Bolsonaro cita discurso da OMS mas omite referência ao papel dos Governos
O Presidente brasileiro citou hoje parte de um discurso do diretor da Organização Mundial da Saúde (OMS) sobre a necessidade de sustento financeiro de determinadas populações durante a pandemia, omitindo, contudo, a referência ao papel dos Governos nessa assistência.
Segundo o Presidente Jair Bolsonaro, o diretor-geral da OMS, Tedros Adhanom Ghebreyesus, “disse praticamente” que os trabalhadores informais [sem contrato de trabalho] “têm que trabalhar” durante a pandemia do novo coronavírus, na mesma linha do que o próprio chefe de Estado tem defendido.
“Vocês viram que o diretor da OMS, falou? Viram aí? O que ele disse praticamente (...) é que os informais têm que trabalhar”, afirmou hoje Bolsonaro, em Brasília, dirigindo-se a um grupo de apoiantes que se aglomeraram para falar com o Presidente.
O diretor-geral da OMS disse na segunda-feira, no discurso que viria a ser citado por Bolsonaro, estar preocupado com as pessoas que “precisam de trabalhar para ganhar o pão de cada dia”.
“Sou de África e sei que muita gente precisa trabalhar cada dia para ganhar o seu pão. E os Governos devem levar essa população em conta. Se estamos a limitar os movimentos, o que é que vai acontecer com essas pessoas que precisam trabalhar diariamente? Cada país deve responder a essa questão (...) Cada indivíduo importa e temos que levar em conta como cada indivíduo é afetado pelas nossas ações”, disse Tedros Adhanom Ghebreyesus.
Contudo, Bolsonaro não mencionou a parte do discurso em que Tedros afirma que os Governos de todo o mundo precisam de garantir assistência às populações mais vulneráveis.
“Entendemos que muitos países estão a implementar medidas que restringem a movimentação das pessoas. Ao implementar essas medidas, é vital respeitar a dignidade e o bem-estar de todos. É também importante que os Governos mantenham a população informada sobre a duração prevista dessas medidas, e que dê suporte aos mais velhos, aos refugiados, e a outros grupos vulneráveis”, afirmou Tedros no seu discurso.

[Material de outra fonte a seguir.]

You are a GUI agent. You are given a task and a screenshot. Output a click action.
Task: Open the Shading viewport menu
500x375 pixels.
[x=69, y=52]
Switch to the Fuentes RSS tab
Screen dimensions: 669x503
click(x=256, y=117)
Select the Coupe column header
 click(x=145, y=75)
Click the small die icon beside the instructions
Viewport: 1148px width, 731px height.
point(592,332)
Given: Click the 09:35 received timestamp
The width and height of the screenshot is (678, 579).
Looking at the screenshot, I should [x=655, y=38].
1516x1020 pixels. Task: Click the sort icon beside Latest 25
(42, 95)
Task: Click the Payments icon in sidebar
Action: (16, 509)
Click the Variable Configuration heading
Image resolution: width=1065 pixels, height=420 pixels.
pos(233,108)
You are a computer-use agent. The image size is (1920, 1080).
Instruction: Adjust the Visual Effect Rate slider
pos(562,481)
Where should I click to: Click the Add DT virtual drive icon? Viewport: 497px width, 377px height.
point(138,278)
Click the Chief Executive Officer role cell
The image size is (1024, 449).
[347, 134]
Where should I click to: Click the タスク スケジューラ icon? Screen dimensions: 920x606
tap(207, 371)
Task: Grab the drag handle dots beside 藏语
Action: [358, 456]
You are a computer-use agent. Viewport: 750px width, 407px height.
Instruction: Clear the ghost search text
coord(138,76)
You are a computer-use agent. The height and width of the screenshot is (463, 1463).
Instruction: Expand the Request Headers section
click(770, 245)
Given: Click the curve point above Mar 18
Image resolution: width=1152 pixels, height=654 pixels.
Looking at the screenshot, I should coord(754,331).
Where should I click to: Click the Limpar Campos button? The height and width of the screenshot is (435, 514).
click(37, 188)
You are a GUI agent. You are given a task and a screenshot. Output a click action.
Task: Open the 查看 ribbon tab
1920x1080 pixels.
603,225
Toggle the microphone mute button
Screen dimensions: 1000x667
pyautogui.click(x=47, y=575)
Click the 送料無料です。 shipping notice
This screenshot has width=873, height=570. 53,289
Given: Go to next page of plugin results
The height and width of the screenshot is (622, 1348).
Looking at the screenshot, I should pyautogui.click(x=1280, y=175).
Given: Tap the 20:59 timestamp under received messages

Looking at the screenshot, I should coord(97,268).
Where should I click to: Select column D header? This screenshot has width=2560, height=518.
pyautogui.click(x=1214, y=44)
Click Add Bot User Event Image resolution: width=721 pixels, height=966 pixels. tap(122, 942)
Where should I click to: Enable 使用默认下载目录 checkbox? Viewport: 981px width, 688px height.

“Os Governos precisam garantir o bem-estar das pessoas que perderam a fonte de rendimento e que estão a necessitar desesperadamente de alimentos, saneamento e outros serviços essenciais. Os países devem trabalhar de mãos dadas com as comunidades para construir confiança e apoiar a resistência e a saúde mental”, acrescentou o diretor-geral da OMS.
Segundo Bolsonaro, que é um forte crítico do isolamento social como medida preventiva face ao novo coronavírus e que tem defendido publicamente o regresso ao trabalho dos brasileiros, Tedros Adhanom Ghebreyesus “estava um pouco constrangido, mas falou a verdade”. “Eu achei excecional a palavra dele”, frisou o mandatário, citado pela imprensa local.
Em mensagens publicadas na rede social Twitter, Tedros voltou a explicar a sua posição sobre o tema, apelando à proteção das populações pobres por partes dos executivos.
“As pessoas sem rendimentos regulares ou qualquer colchão financeiro merecem políticas sociais que lhes garantam dignidade e lhes permitam cumprir as medidas de saúde pública. Eu cresci pobre e entendo essa realidade. Exorto os países a desenvolverem políticas que forneçam proteção económica para pessoas que não podem ganhar ou trabalhar no momento da pandemia da covid-19”, escreveu o diretor-geral da OMS.
Questionada pela rede Globo, a OMS negou ser contrária a medidas de isolamento social, como Bolsonaro tentou associar.
O Brasil ultrapassou hoje a barreira dos 200 mortos pelo novo coronavírus, tendo registado, até ao momento, 201 óbitos e 5.717 infetados, anunciou o Governo brasileiro, acrescentando que foram confirmados 1.138 casos positivos nas últimas 24 horas.
O novo coronavírus, responsável pela pandemia da covid-19, já infetou mais de 828 mil pessoas em todo o mundo, das quais morreram mais de 41 mil. Dos casos de infeção, pelo menos 165 mil são considerados curados.